Reading the listing that follows, count the lines where "agent" appears, and answer with only that count.

= = = = =

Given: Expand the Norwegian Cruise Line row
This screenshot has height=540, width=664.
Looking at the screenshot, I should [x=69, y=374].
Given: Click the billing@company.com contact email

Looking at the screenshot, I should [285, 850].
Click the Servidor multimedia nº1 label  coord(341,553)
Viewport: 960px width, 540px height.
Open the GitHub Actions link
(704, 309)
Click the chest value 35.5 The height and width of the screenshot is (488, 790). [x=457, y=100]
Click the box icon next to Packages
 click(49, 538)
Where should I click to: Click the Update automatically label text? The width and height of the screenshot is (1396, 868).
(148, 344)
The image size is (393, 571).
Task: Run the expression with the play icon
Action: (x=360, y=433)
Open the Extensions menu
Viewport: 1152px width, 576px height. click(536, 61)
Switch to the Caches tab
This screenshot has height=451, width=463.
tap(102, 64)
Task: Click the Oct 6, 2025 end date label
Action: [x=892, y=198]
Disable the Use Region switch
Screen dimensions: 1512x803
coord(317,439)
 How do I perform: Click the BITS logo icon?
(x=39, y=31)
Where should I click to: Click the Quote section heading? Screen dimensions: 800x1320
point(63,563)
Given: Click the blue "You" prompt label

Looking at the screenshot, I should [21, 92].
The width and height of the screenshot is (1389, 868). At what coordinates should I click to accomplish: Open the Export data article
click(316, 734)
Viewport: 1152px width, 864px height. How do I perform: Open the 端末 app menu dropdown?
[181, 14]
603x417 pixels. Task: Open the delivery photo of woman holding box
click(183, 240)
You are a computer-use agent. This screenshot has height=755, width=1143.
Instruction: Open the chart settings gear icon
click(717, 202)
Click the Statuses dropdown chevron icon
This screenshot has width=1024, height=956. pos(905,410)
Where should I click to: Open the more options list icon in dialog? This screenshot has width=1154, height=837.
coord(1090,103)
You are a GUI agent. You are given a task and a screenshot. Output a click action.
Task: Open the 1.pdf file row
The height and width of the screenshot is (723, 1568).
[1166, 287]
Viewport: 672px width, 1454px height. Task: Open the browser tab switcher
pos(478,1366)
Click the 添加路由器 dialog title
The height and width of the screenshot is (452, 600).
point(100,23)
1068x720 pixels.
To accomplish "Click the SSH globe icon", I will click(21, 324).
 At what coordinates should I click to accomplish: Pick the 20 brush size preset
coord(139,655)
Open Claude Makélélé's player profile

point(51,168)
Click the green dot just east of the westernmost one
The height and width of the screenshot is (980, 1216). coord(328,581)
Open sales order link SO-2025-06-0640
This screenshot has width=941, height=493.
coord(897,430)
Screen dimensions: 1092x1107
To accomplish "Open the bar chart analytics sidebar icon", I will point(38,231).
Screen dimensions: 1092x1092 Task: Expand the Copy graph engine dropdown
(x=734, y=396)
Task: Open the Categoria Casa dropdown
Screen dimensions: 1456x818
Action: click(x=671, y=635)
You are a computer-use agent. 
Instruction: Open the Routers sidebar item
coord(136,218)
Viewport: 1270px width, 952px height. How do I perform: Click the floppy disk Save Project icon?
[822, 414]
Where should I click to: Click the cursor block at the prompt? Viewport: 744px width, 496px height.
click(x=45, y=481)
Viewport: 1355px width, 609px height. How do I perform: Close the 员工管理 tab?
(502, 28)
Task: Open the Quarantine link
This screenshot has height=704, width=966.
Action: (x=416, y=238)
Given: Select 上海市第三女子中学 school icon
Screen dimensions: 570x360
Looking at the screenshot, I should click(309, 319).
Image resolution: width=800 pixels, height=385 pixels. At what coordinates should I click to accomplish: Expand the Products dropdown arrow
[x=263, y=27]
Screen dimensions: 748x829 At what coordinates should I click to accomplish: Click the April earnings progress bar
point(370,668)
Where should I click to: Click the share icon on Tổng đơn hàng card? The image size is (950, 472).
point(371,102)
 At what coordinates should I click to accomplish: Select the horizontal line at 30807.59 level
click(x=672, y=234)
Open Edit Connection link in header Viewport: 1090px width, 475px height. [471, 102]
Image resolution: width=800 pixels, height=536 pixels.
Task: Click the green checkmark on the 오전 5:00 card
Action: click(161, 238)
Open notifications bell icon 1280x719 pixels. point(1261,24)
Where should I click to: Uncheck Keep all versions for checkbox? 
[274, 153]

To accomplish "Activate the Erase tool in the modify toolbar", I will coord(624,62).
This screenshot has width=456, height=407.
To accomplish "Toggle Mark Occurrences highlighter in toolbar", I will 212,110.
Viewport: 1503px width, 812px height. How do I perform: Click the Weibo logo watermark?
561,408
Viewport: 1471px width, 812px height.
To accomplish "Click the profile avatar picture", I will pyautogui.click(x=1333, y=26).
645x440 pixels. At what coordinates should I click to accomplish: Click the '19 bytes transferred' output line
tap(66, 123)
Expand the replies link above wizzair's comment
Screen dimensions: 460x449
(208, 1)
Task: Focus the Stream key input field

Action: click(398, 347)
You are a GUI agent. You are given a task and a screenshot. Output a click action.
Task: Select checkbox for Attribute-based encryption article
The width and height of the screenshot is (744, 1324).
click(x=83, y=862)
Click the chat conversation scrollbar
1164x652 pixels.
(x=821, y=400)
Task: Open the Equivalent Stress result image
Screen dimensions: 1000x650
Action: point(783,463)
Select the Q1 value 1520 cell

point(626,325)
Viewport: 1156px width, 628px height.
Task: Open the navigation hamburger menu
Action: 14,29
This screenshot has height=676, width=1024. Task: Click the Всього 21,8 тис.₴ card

= = = = =

→ **EXERCISE RESULT**:
4